Because the entire discussion around colleges of all sizes, who gets to go and who pays has been turned entirely into yet another fucking stupid culture war issue by Republicans, putting rural/tradesman "real" Americans against the "educated coastal elites" of which it is far easier to cast Ivy league schools, professors and students as, rather than your local grocery store stock boy who is attending a tech school to go into STEM.

At this point the notion of the actual issue as in: "how we are actually going to improve access, quality & cost to education" is barely a factor in it. It's just about pitting poor people against other poor people and a handful of rich nepo-babies who are so insulated from the consequences of our system they might as well not be considered to be part of it.

For anyone interested, college used to be nearly in totality funded by the state, not per student, but via the grant system. Our parents will talk about "working their way through college" working as waitstaff, because that was once an achievable thing: to work while you studied and pay your tuition, and graduate with little if any debt, and go on to do all sorts of things my generation struggles to do, like buy a home and a car, and not a run down refrigerator box and an old wreck from the side of the road that barely runs, no. They got to buy good homes, at fair prices, and cars that were if not new, really close to it.

Then as with everything Reagan fucked it up, the "no more free lunch" lobby got to add another notch to their bedpost as they set about destroying yet another fucking thing funded with public money that was doing exactly what it was supposed to be doing to pass yet another goddamn tax cut and worsen the ability of America to compete on the global stage.



> Because the entire discussion around colleges of all sizes, who gets to go and who pays has been turned entirely into yet another fucking stupid culture war issue by Republicans, putting rural/tradesman "real" Americans against the "educated coastal elites" of which it is far easier to cast Ivy league schools, professors and students as, rather than your local grocery store stock boy who is attending a tech school to go into STEM.

That can't happen in a vacuum, though.

50 years ago, there was a far narrower gap between the two groups. Now it's expanding. That "no more free lunch" crowd was that "educated coastal elite" of the time. Remember, Reagan was elected governor of California twice.


RE: our parents working their way through college, I think two things happened at least, yes.

Reagan gutted education spending.

But also the bifurcation of blue vs white collar wages really accelerated through the last 40 years. That is the spread between what my dad made working at a record store vs the professor/admin staff/etc at his college made increased tremendously.

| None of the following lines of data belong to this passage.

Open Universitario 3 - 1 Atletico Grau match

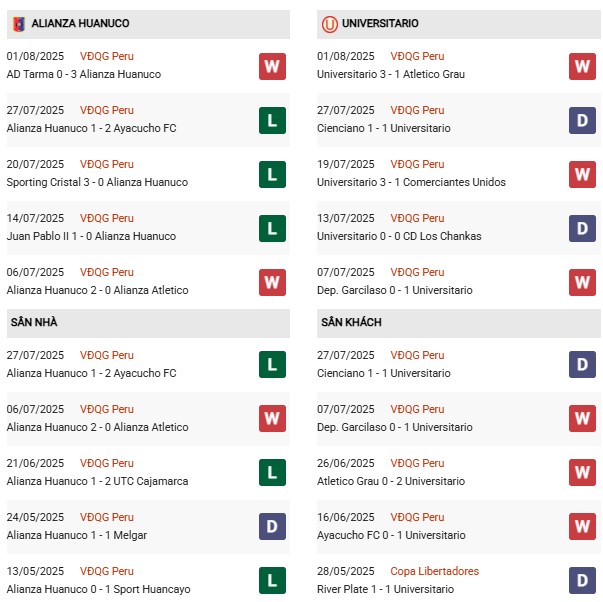pyautogui.click(x=389, y=74)
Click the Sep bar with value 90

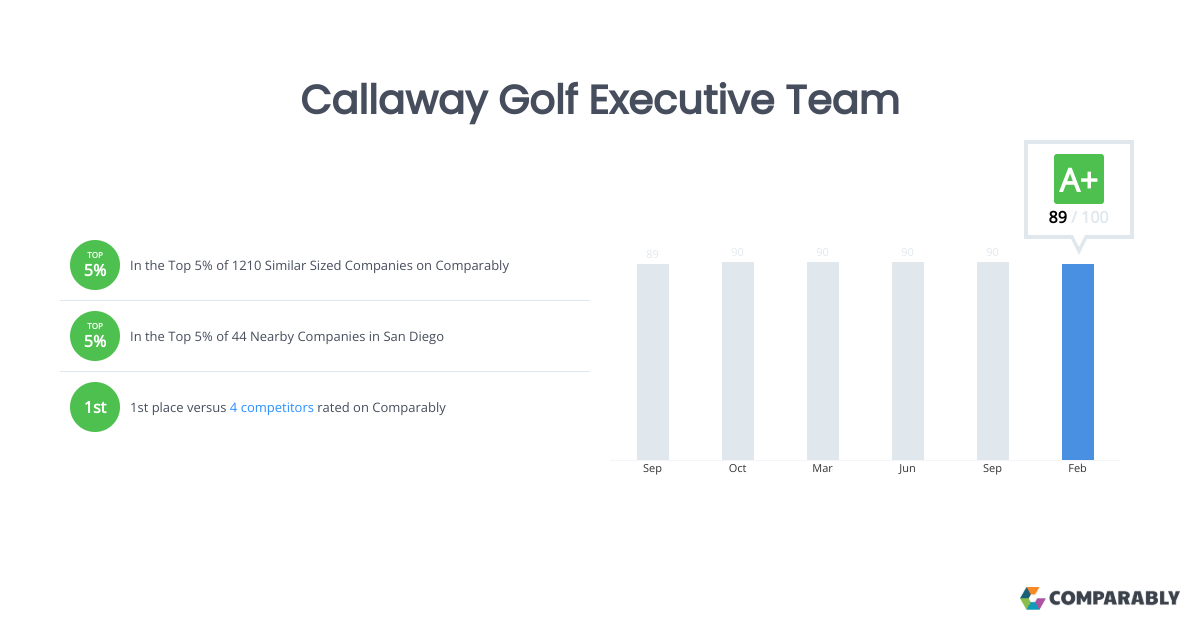pyautogui.click(x=992, y=360)
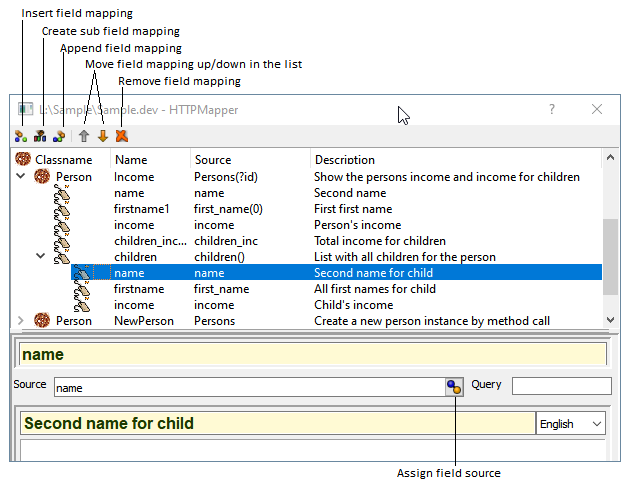
Task: Click into the Query input field
Action: pyautogui.click(x=561, y=386)
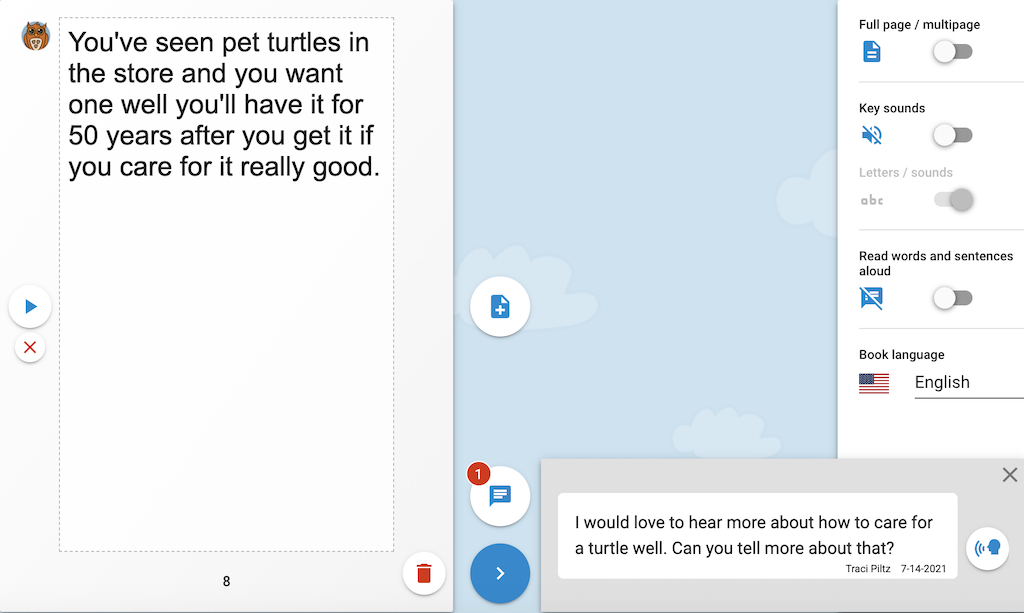Open the Book language English dropdown
The image size is (1024, 613).
click(x=969, y=383)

Think about it - minimum wage at federal level has only doubled in the last 40 years, while some quick googling looks like professors make 5-10x what they made 40 years ago (as most white collar has).

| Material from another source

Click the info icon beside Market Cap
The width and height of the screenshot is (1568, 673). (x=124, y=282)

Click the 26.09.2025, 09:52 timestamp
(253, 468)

Plus all the discussion about the bloating of college non-teaching administrative staffing.


> But also the bifurcation of blue vs white collar wages really accelerated through the last 40 years. That is the spread between what my dad made working at a record store vs the professor/admin staff/etc at his college made increased tremendously. Think about it - minimum wage at federal level has only doubled in the last 40 years, while some quick googling looks like professors make 5-10x what they made 40 years ago (as most white collar has).

Which can also be blamed on Reagan specifically and the larger "trickle down" movement he inspired, which gutted protections for unionized labor and badmouthed unions in general so they became a dirty word in American politics, only very recently finally getting back at least some credibility.

That old meme comes to mind where someone is like "my hobby is putting Reagan's face on graphs of economic data the year he got elected" and watching everything just go completely tits up after that point.



Oh man I didn't know there was a full blog post too!


Awhile ago, a graph showed tuition tightly and negatively correlated to government funding.


How credulous do you have to be to attribute education funding to a president from 40 years ago?


By my count, roughly 75% of the US electorate were (or could have been) educated in the last 40 years.


Funnily enough, when the law was passed giving the president the authority to meddle in university governance, Reagan vetoed it. And the left, in congress and the senate, forced it through.